Nicht ein einziger neuer Stein
Neue Treppe mit vertrautem Flair

Witterda. Steigt man die Pfarrstufen hinauf zur Kirche, kann man jetzt getrost seinem Schrittmaß vertrauen. Bisher musste man sehr darauf achten, wohin man trat, denn die Treppenstufen waren ausgetreten, zum Teil unterhöhlt, nicht gerade und hatten vor allem unterschiedliche Tritthöhen. Die Zeit hatte unübersehbar ihre Spuren an der alten Treppe hinterlassen.

Jetzt ist sie neu – und doch noch alt. Die Pfarrstufen sind umfassend saniert und zwar ohne einen einzigen neuen Stein zu verwenden.
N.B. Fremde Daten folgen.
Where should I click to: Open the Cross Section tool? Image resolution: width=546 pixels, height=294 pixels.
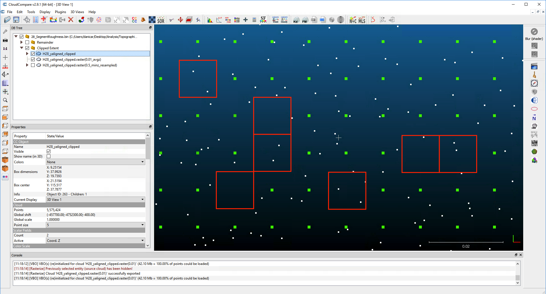click(189, 20)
Dass dies gelang, ist dem sensiblen Umgang mit diesem Projekt durch die Planer, Architekten und bauausführenden Firmen zu verdanken.

Die Breite der Treppe wurde auf 1,50 Meter reduziert, die schadhaften, ausgetretenen Teile herausgeschnitten und die Stufen neu zusammengefügt. „Die Treppe läuft sich hervorragend.“ bewertet Planer Dr. Uwe Wilke das Ergebnis. Aus überzähligen Stücken wurde sogar noch die Einfassung des Hochbeetes gebaut, was rund drei Viertel der Kosten für diesen Teilbereich sparte.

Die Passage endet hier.